◆ What you should do ◆
Can you arrange every line of the listing below as a Markdown table with the columns "Row" and "Listing line", numbering the rows and leaving out blank lines?
##### Available records #####
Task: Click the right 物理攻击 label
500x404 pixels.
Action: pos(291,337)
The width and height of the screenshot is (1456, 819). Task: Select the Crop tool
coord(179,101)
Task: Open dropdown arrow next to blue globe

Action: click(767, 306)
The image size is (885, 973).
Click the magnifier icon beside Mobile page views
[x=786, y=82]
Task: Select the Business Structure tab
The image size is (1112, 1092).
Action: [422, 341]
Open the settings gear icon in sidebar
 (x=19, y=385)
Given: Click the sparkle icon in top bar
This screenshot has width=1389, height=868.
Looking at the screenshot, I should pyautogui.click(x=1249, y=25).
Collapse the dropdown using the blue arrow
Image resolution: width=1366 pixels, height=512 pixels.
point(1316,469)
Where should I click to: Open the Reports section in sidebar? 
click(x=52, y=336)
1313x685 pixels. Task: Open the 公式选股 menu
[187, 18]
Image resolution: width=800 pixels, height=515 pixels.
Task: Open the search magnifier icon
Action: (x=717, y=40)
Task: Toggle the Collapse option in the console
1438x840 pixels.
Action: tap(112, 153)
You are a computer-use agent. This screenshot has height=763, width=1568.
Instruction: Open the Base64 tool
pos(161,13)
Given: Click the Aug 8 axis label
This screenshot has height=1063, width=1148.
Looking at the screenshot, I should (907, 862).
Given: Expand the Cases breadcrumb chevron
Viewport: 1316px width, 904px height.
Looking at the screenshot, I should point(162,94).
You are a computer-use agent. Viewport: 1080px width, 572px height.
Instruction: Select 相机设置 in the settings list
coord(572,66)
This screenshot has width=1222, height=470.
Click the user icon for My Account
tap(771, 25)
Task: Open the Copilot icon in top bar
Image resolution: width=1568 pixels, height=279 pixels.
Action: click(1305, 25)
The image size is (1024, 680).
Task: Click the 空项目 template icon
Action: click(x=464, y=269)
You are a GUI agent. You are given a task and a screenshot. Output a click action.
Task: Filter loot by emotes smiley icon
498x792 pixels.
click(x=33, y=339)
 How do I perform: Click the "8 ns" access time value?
#####
◆ Answer for this exercise ◆
| Row | Listing line |
|---|---|
| 1 | Task: Click the right 物理攻击 label |
| 2 | 500x404 pixels. |
| 3 | Action: pos(291,337) |
| 4 | The width and height of the screenshot is (1456, 819). Task: Select the Crop tool |
| 5 | coord(179,101) |
| 6 | Task: Open dropdown arrow next to blue globe |
| 7 | Action: click(767, 306) |
| 8 | The image size is (885, 973). |
| 9 | Click the magnifier icon beside Mobile page views |
| 10 | [x=786, y=82] |
| 11 | Task: Select the Business Structure tab |
| 12 | The image size is (1112, 1092). |
| 13 | Action: [422, 341] |
| 14 | Open the settings gear icon in sidebar |
| 15 |  (x=19, y=385) |
| 16 | Given: Click the sparkle icon in top bar |
| 17 | This screenshot has width=1389, height=868. |
| 18 | Looking at the screenshot, I should pyautogui.click(x=1249, y=25). |
| 19 | Collapse the dropdown using the blue arrow |
| 20 | Image resolution: width=1366 pixels, height=512 pixels. |
| 21 | point(1316,469) |
| 22 | Where should I click to: Open the Reports section in sidebar?  |
| 23 | click(x=52, y=336) |
| 24 | 1313x685 pixels. Task: Open the 公式选股 menu |
| 25 | [187, 18] |
| 26 | Image resolution: width=800 pixels, height=515 pixels. |
| 27 | Task: Open the search magnifier icon |
| 28 | Action: (x=717, y=40) |
| 29 | Task: Toggle the Collapse option in the console |
| 30 | 1438x840 pixels. |
| 31 | Action: tap(112, 153) |
| 32 | You are a computer-use agent. This screenshot has height=763, width=1568. |
| 33 | Instruction: Open the Base64 tool |
| 34 | pos(161,13) |
| 35 | Given: Click the Aug 8 axis label |
| 36 | This screenshot has height=1063, width=1148. |
| 37 | Looking at the screenshot, I should (907, 862). |
| 38 | Given: Expand the Cases breadcrumb chevron |
| 39 | Viewport: 1316px width, 904px height. |
| 40 | Looking at the screenshot, I should point(162,94). |
| 41 | You are a computer-use agent. Viewport: 1080px width, 572px height. |
| 42 | Instruction: Select 相机设置 in the settings list |
| 43 | coord(572,66) |
| 44 | This screenshot has width=1222, height=470. |
| 45 | Click the user icon for My Account |
| 46 | tap(771, 25) |
| 47 | Task: Open the Copilot icon in top bar |
| 48 | Image resolution: width=1568 pixels, height=279 pixels. |
| 49 | Action: click(1305, 25) |
| 50 | The image size is (1024, 680). |
| 51 | Task: Click the 空项目 template icon |
| 52 | Action: click(x=464, y=269) |
| 53 | You are a GUI agent. You are given a task and a screenshot. Output a click action. |
| 54 | Task: Filter loot by emotes smiley icon |
| 55 | 498x792 pixels. |
| 56 | click(x=33, y=339) |
| 57 |  How do I perform: Click the "8 ns" access time value? |